Ripened soft cheeses such as Camembert, Brie, and Queso Fresco present a higher risk than hard cheeses because the former’s higher pH and moisture content promote the growth of microbial pathogens. U.S. regulations permit manufacture of semisoft and soft-ripened cheeses from raw milk, provided that these cheeses are aged for 60 days at 35°F or above. Pathogens such as L. monocytogenes can grow to high levels during 60 days of aging, so safety must be achieved through use of other control strategies.

A 1996 Canadian government proposal for mandatory pasteurization of milk for cheesemaking was opposed by cheesemakers. In Canada, less concern is expressed about the safety of raw-milk aged hard cheeses, since populations of pathogens, including Salmonella, E. coli, and Listeria, decline during aging. However, populations of L. monocytogenes increase during storage in soft and semisoft cheeses. Of four outbreaks in Canada in 2002, three involved Listeria contamination of cheeses made from pasteurized or heat-treated milk. Therefore, Canada is developing a policy to replace the 60-day aging period for soft and semisoft cheeses by strengthening production criteria and end-product testing. Through stringent raw milk production, improved process controls, and use of performance criteria, improvements in safety of raw-milk cheese can be achieved.

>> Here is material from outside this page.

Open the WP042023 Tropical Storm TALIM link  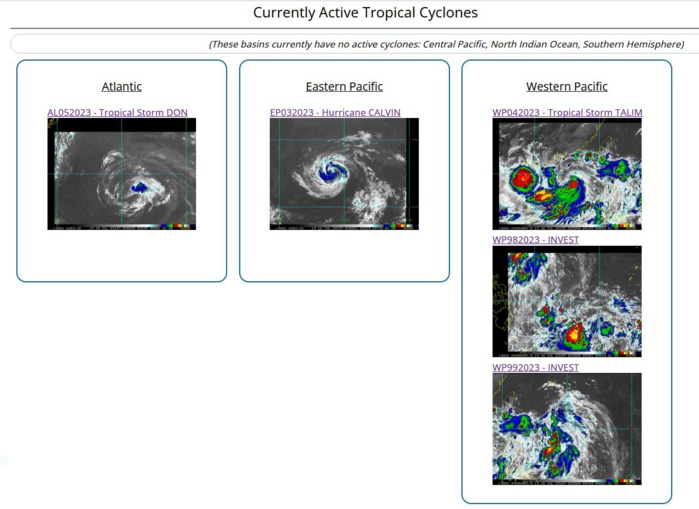[567, 113]
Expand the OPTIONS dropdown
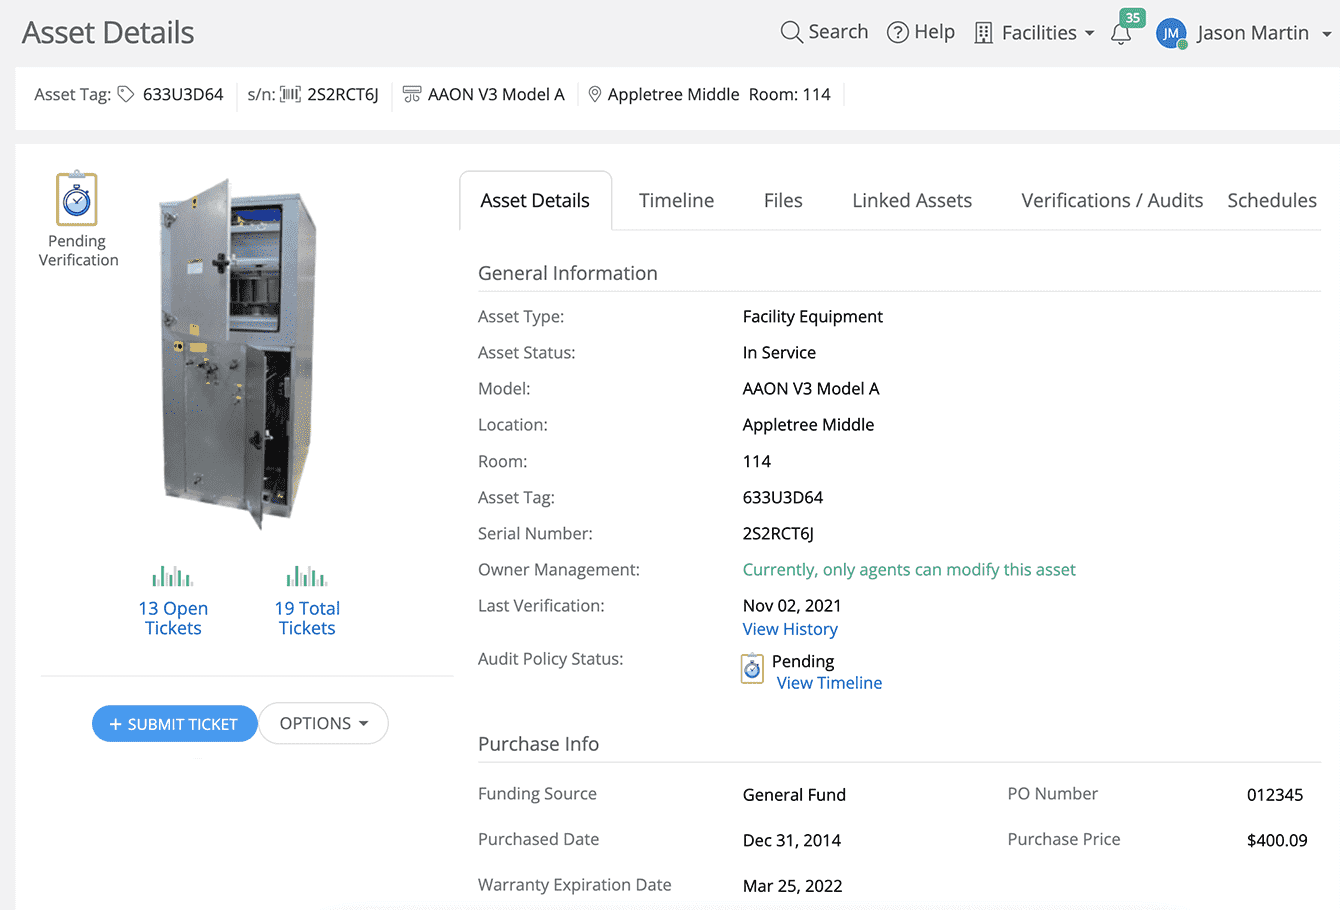Viewport: 1340px width, 910px height. 323,723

Australia does not allow raw-milk cheese to be produced domestically but allows it to be imported. Risk assessments concluded that Swiss semi-hard raw-milk and hard Parmigiano Reggiano cheeses are as safe as cheeses manufactured from pasteurized milk. A 2005 draft risk assessment revealed that Roquefort presented a low risk for health and safety and was deemed acceptable for importation because it can be produced to the same level of safety as blue cheese manufactured from heat-treated milk.

The U.S. National Academies of Science has recommended a move away from a requirement for mandatory pasteurization or a 60-day aging period to implementation of performance standards that specify a reduction in numbers for a target pathogen (NAS, 2003). This approach is similar to what has been embraced by Food Standards Australia New Zealand, which notes that manufacturing processes for very hard cheese can achieve a 5-log reduction of bacterial pathogens of concern when using raw milk, given good hygienic and manufacturing practices. These approaches are in harmony with European Union directives which establish microbiological criteria for raw milk and raw-milk cheeses.

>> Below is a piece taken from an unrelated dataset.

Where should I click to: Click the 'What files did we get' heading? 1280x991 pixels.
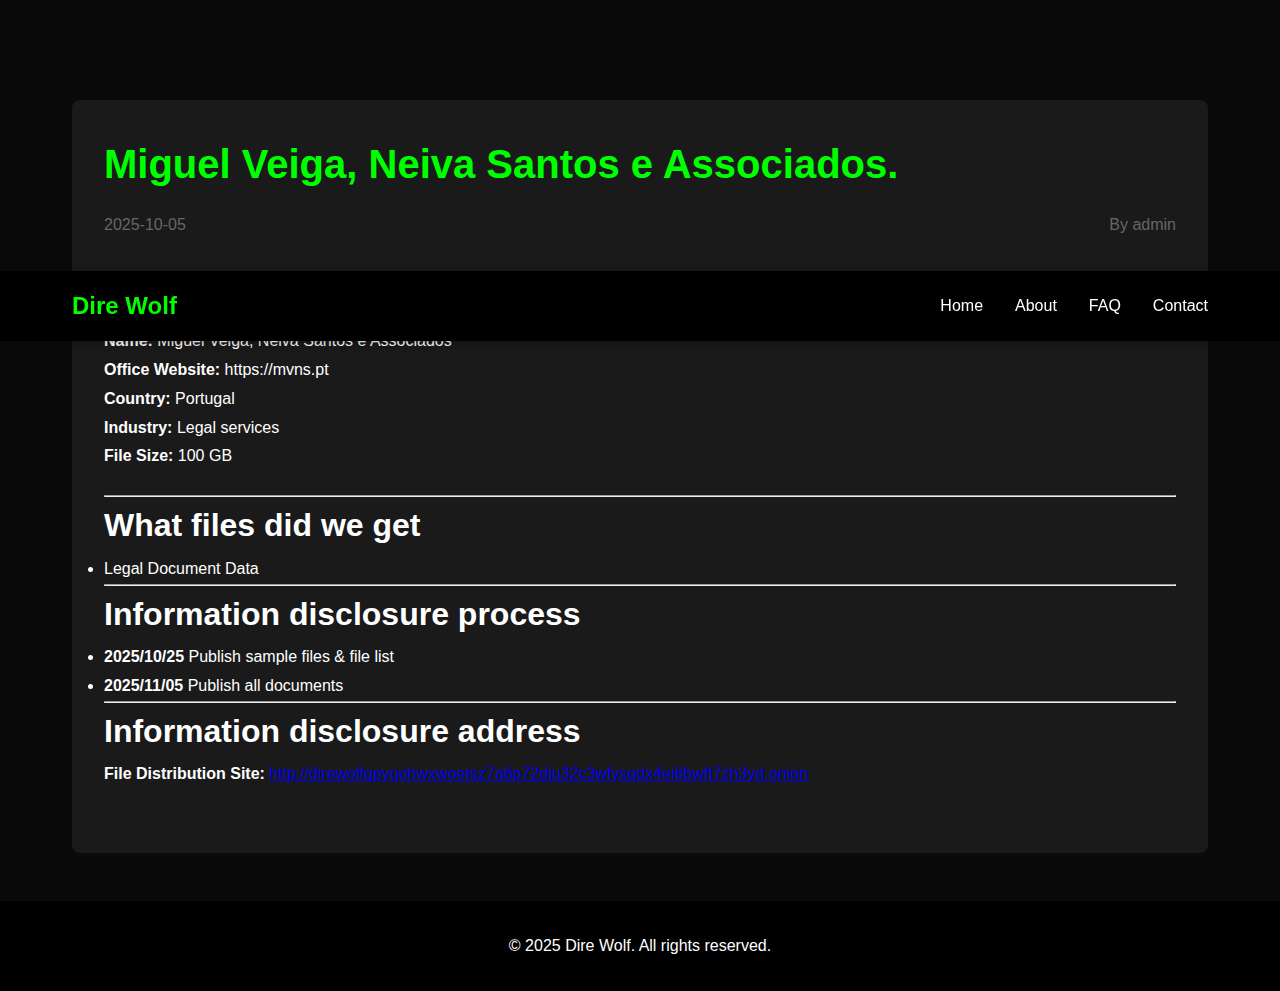coord(262,526)
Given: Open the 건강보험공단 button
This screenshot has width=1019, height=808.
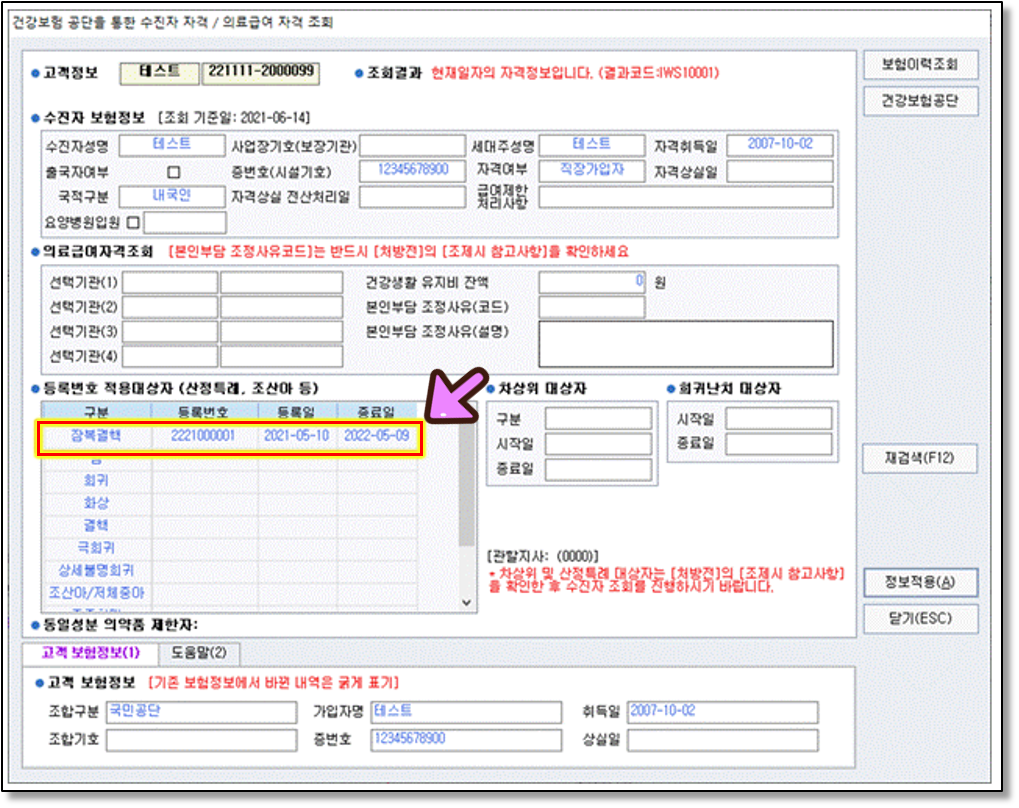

The safety of raw-milk cheeses can be better assured through adoption of performance standards and microbiological criteria than through current requirements which focus on pasteurization or aging. Such measures will ensure that consumer demand for raw-milk cheeses can be safely met.

by Catherine W. Donnelly, a Professional Member of IFT and Co-Director of the Vermont Institute for Artisan Cheese, is Professor, Dept. of Nutrition and Food Science, University of Vermont, 200 Carrigan Hall, Burlington, VT 05405 ([email protected]) .

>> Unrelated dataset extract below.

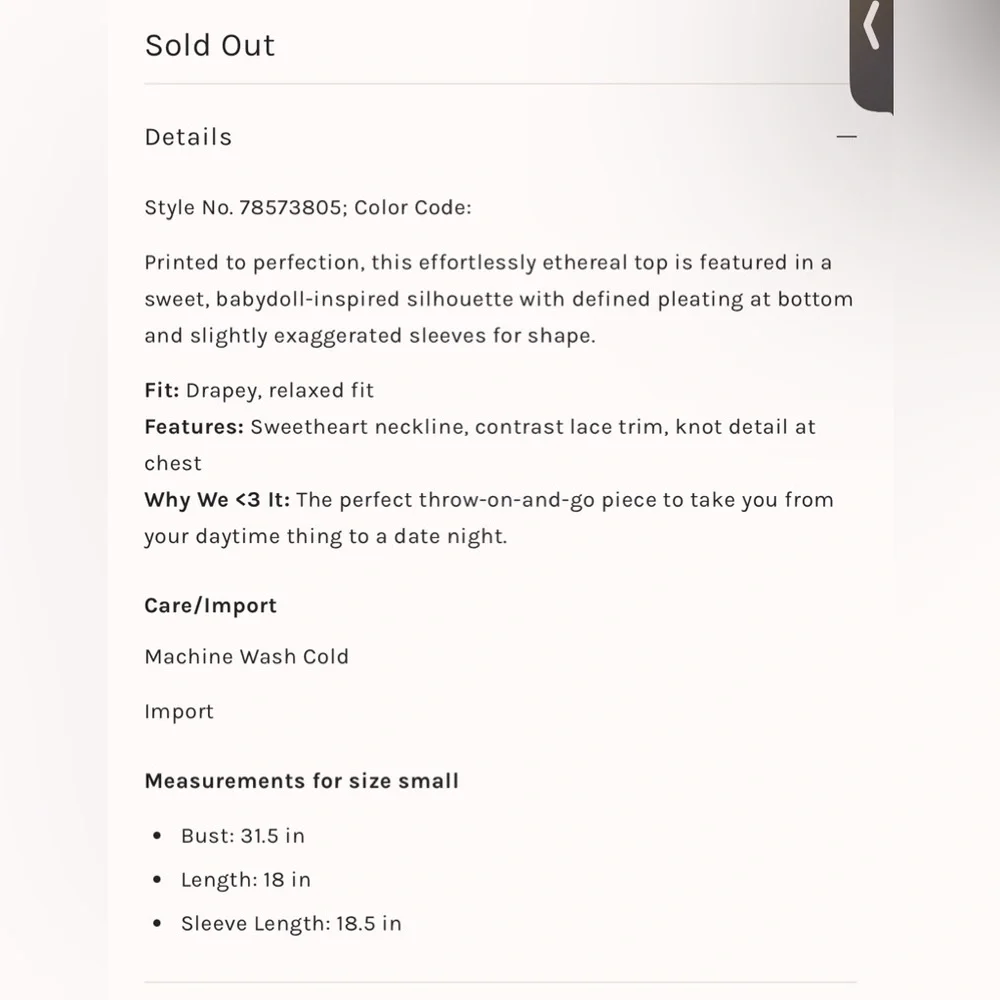Click the Features bold label
Screen dimensions: 1000x1000
tap(195, 427)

Altekruse, S.F., Timbo, B.B., Mowbray, J.C., Bean, N.H., and Potter, M.E. 1998. Cheese-associated outbreaks of human illness in the United States, 1973-1992: Sanitary manufacturing practices protect consumers. J. Food Protect. 61: 1405-1407.

Reitsma, C.J. and Henning, D.R. 1996. Survival of enterohemorrhagic Escherichia coli O157:H7 during the manufacture and curing of Cheddar cheese. J. Food Protect. 59: 460-464.

NAS. 2003. Scientific criteria to ensure safe food, Natl. Acad. of Sciences, National Academies Press, Washington, D.C.